I’ve always been drawn to teachers like this. Teachers who don’t let you slack off, not because they’re dicks who want to assert their authority, but because they don’t want to see your potential get wasted in a pool of lethargy.

This is why Bikram is my chosen yoga guru. His class, in the hot room, with the vigorous dialogue, the constant movement, is meant to test you, to push you, to help you find out what you’re made of. If you read his books, he tells you that he does it because he knows what will save you, and he cares enough to tell you the truth.

It’s so easy to let yourself slide. It’s so easy to let yourself believe something is too hard, or that you can’t do it, or you’re too tired, or whatever your excuse may be. I know this because I do it all the time. And it’s just as easy for a teacher to agree to our laziness. It makes them well-liked, compassionate, and easy going. But it also makes them forgettable.

Think about the teachers you’ve had. Do you remember the ones that let every little thing slide? The ones who didn’t seem to care that you spent the entire class passing notes with your friends in the back? Or do you remember the ones that made you think? The ones who pushed your limits? Do you remember the ones who had absolutely no reason to care about you, and yet somehow, without explanation, they did?
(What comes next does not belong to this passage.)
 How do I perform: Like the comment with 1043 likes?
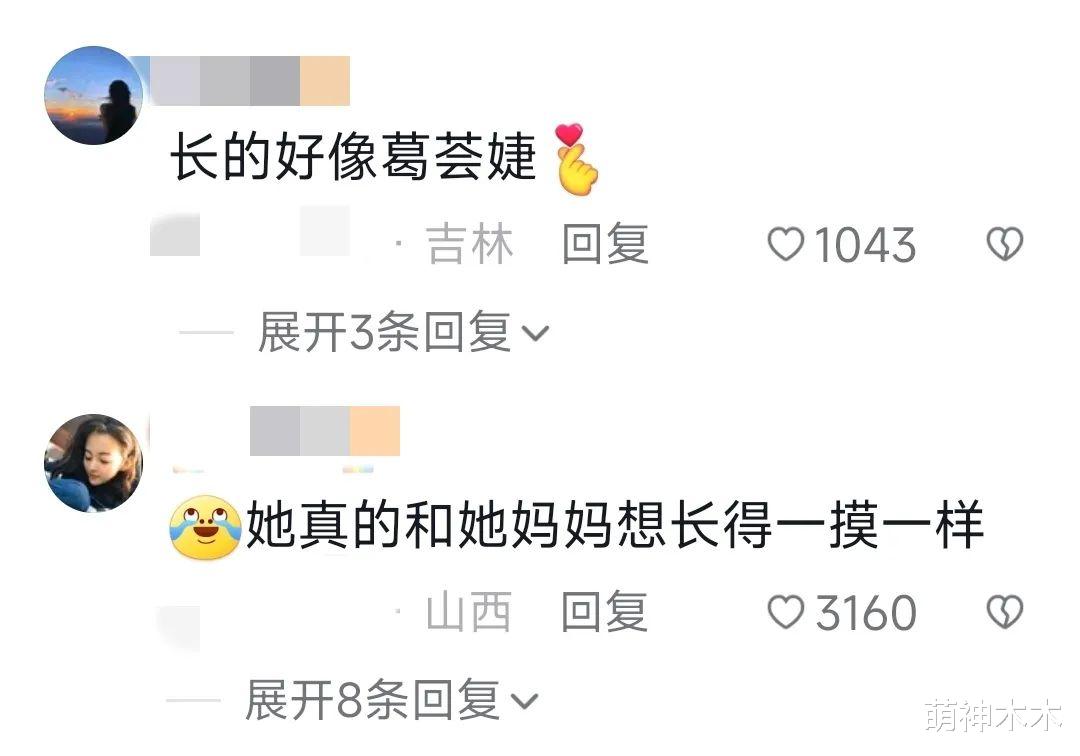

Of course you do. Of everyone I’ve ever talked to, there’s always “that one teacher” who knew just the right motivation to get them moving, get them thinking.

Thinking of Baxter’s words has literally been what’s gotten me out of bed to go to yoga the past few days. I’m in the second half of my sixty-day challenge, and getting to class is starting to require a little digging. But I know if I get there, it will be worth it. However, it helps to have that little push out the door.

What have you got on your plate that you’re putting off, avoiding, letting fall to the wayside? How is it helping you to not do it? How much more do you have to gain if you just dig in and start? Don’t let lethargy, laziness, or a bit of hard work scare you off. I know you’re tired. I don’t care. Do it anyway.